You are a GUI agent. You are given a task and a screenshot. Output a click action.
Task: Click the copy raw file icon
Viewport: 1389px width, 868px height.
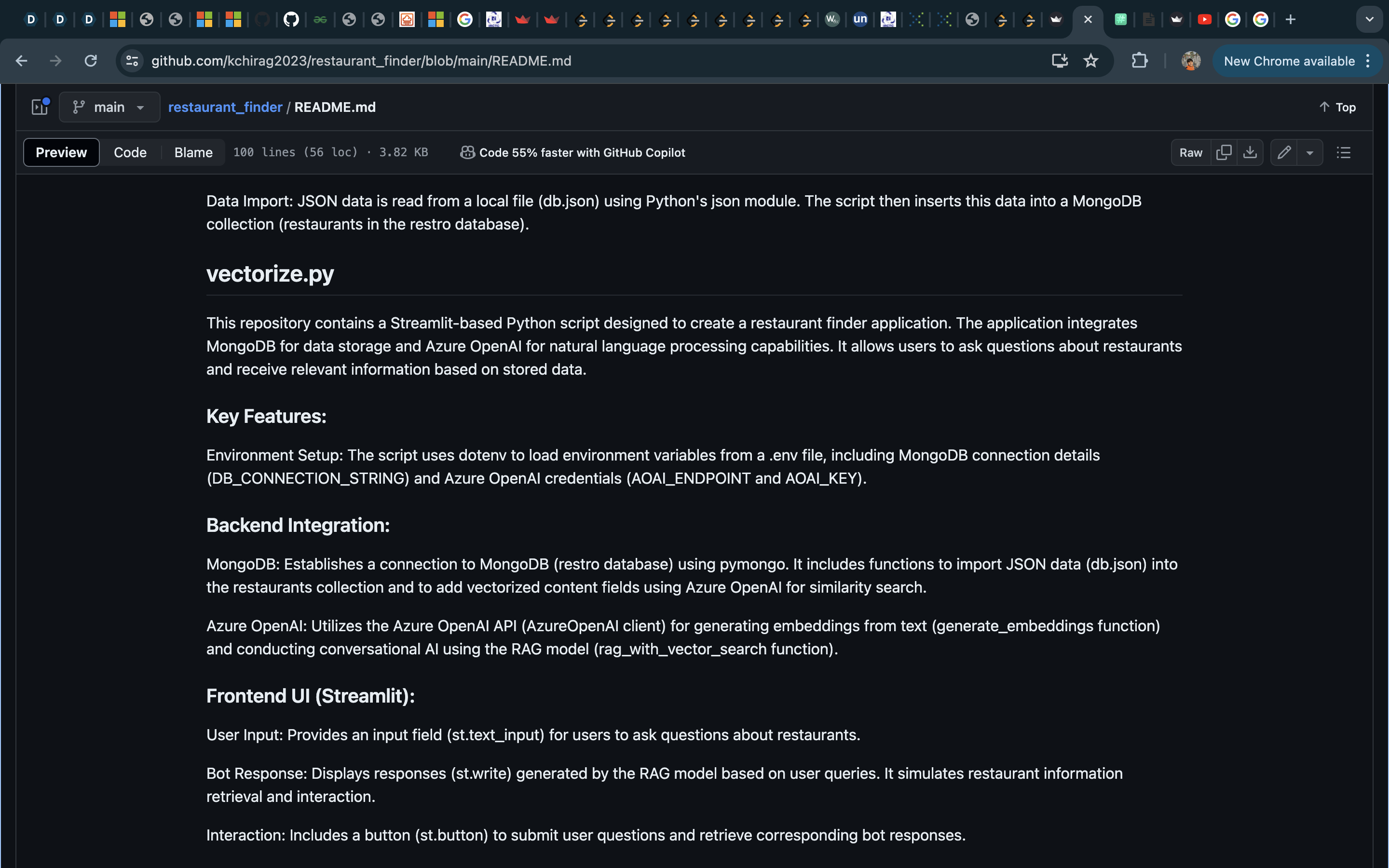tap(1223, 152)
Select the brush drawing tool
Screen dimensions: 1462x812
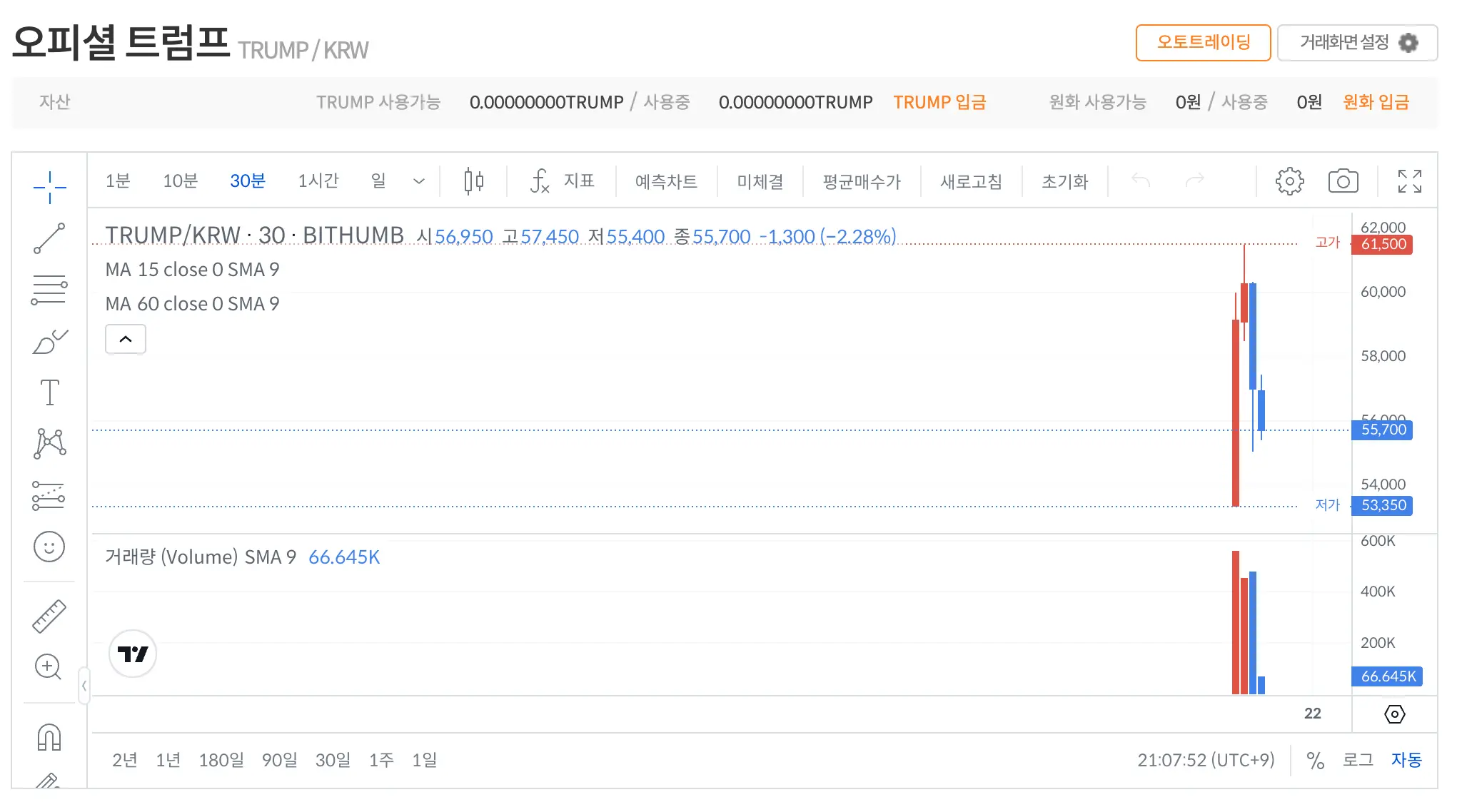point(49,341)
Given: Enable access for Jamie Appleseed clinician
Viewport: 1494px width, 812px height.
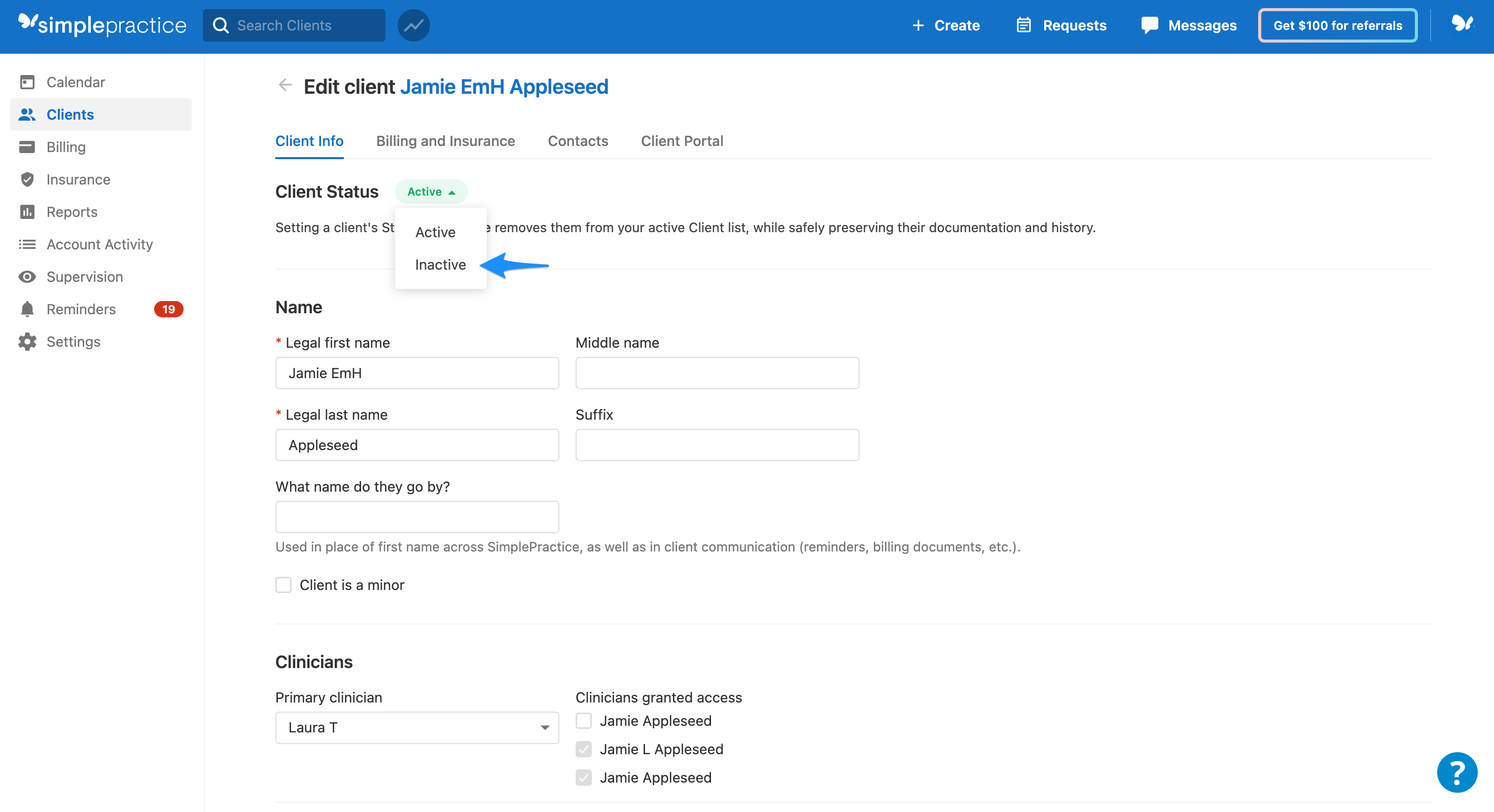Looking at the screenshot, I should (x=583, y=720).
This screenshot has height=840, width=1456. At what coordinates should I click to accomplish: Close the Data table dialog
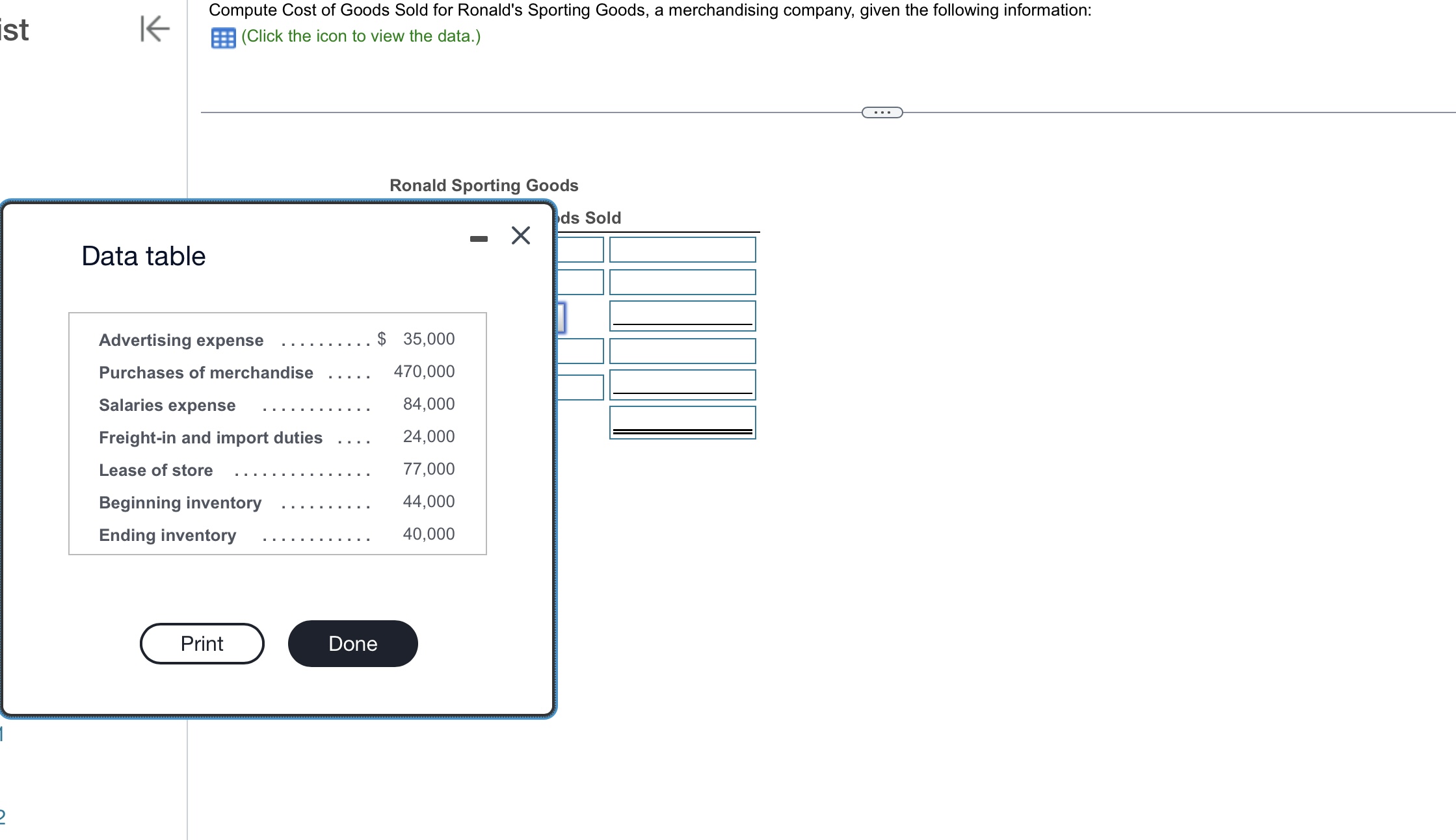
-.-.-
Your answer should be an exact copy of the records above, with no pictures in it.

■ Solution below ■
You are a GUI agent. You are given a task and a screenshot. Output a click action.
Task: Click the copy raw file icon
Viewport: 1389px width, 868px height.
tap(1223, 152)
Select the brush drawing tool
Screen dimensions: 1462x812
point(49,341)
Given: Enable access for Jamie Appleseed clinician
Viewport: 1494px width, 812px height.
Looking at the screenshot, I should (x=583, y=720).
This screenshot has height=840, width=1456. At what coordinates should I click to accomplish: Close the Data table dialog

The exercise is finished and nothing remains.